____ Supplied data

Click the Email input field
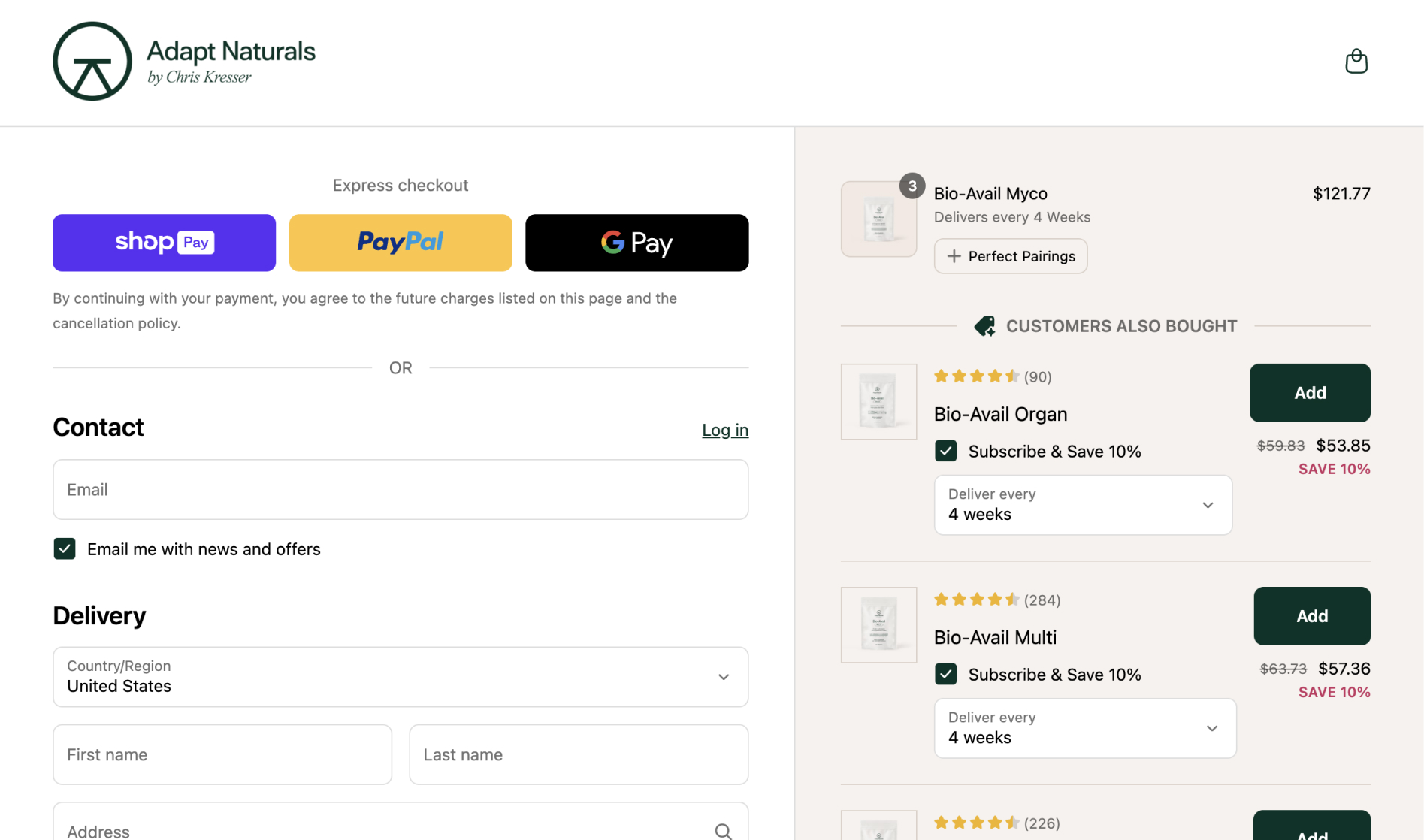Image resolution: width=1424 pixels, height=840 pixels. [x=400, y=490]
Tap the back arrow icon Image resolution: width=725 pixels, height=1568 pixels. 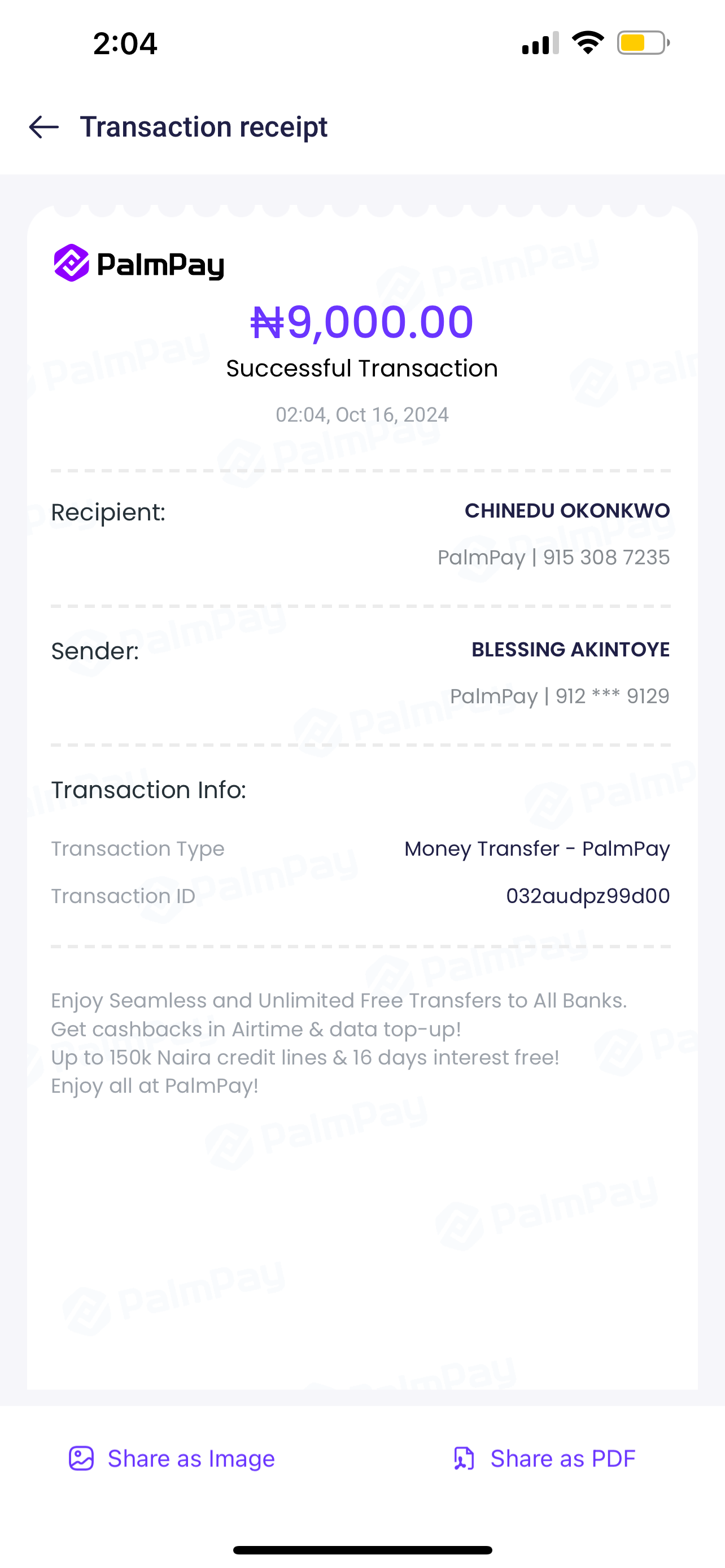(x=44, y=126)
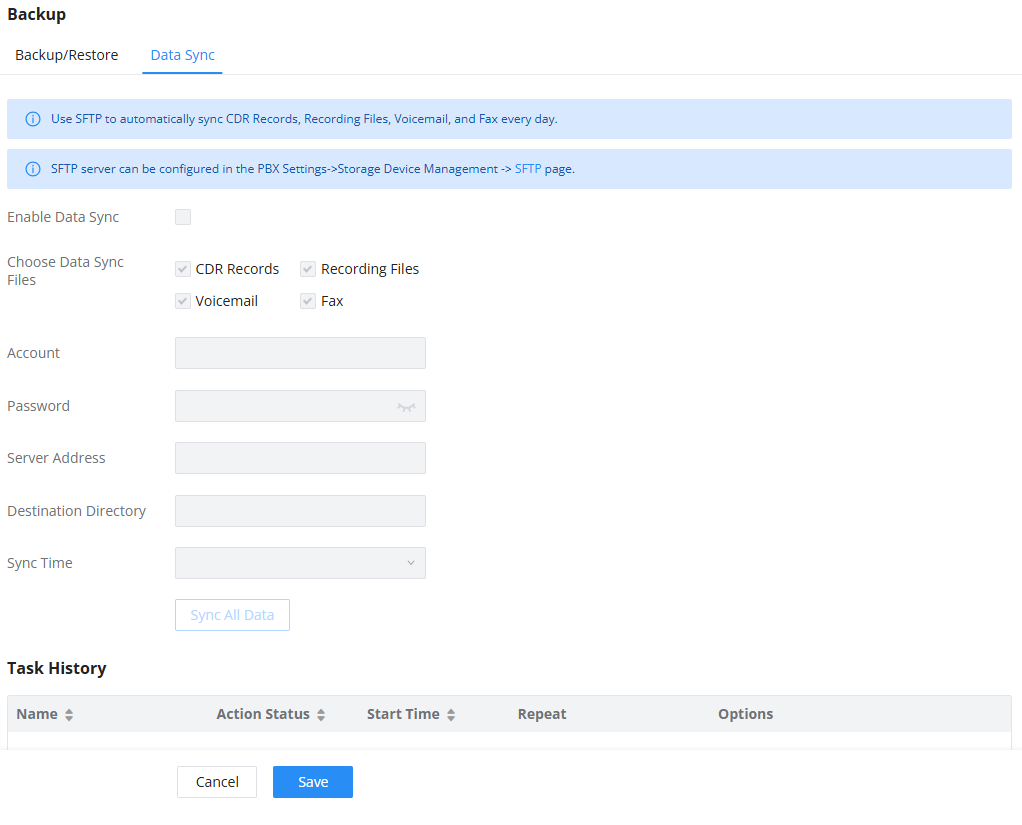Click the Cancel button
Image resolution: width=1022 pixels, height=825 pixels.
[217, 782]
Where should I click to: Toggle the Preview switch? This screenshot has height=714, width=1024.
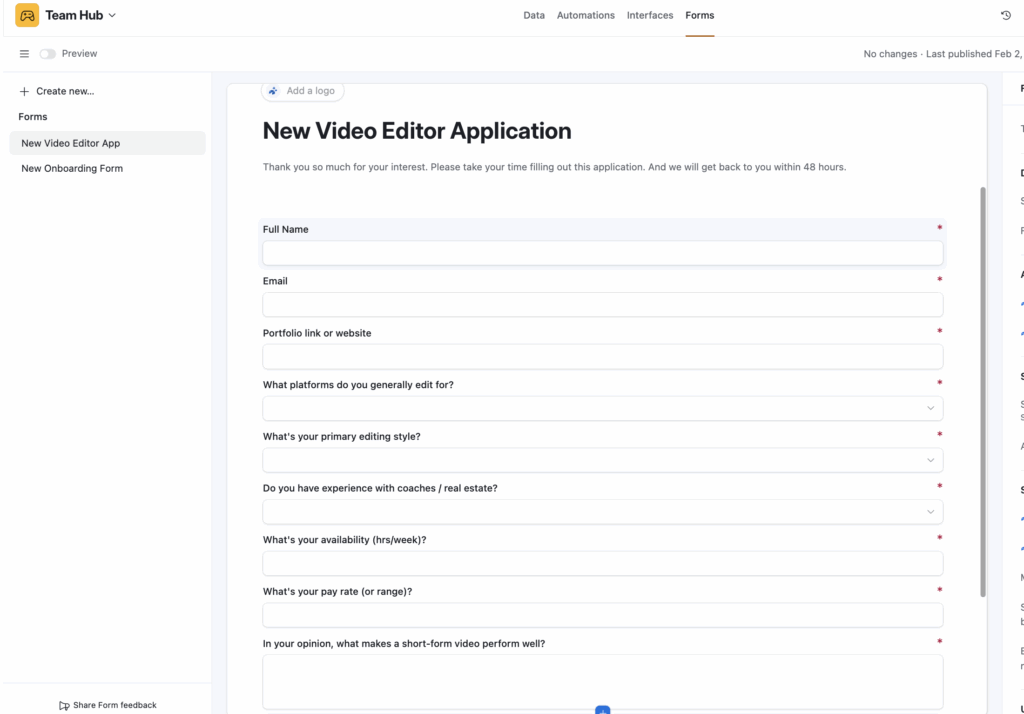point(47,54)
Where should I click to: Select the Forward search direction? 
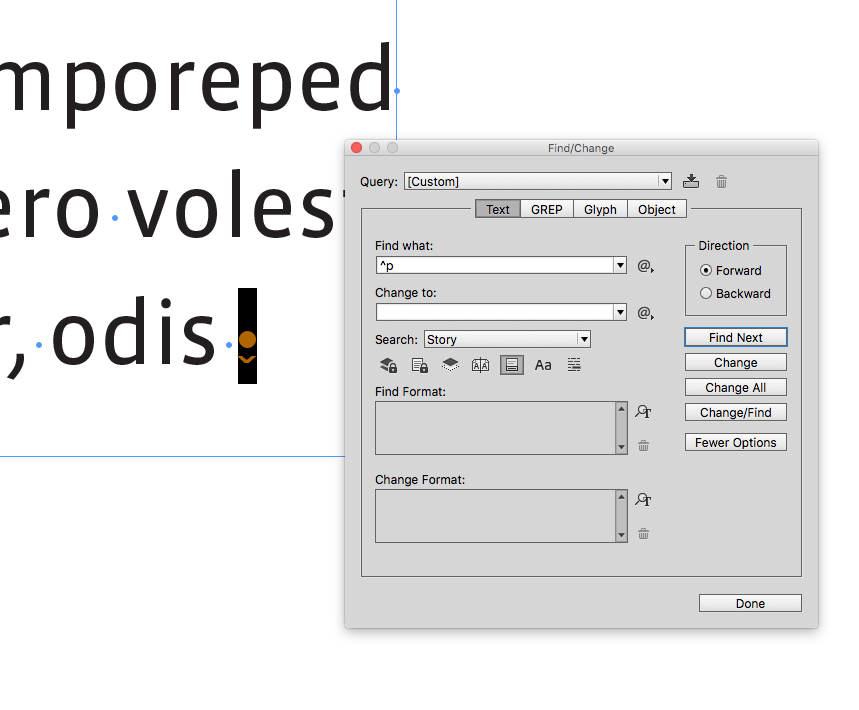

________

→ **Exercise description**: Skip the pictures and print exactly the lines from the one containing "Where should I click to: Toggle" through the end of the records above.

→ **Exercise response**:
Where should I click to: Toggle the Preview switch? This screenshot has height=714, width=1024.
point(47,54)
Where should I click to: Select the Forward search direction? 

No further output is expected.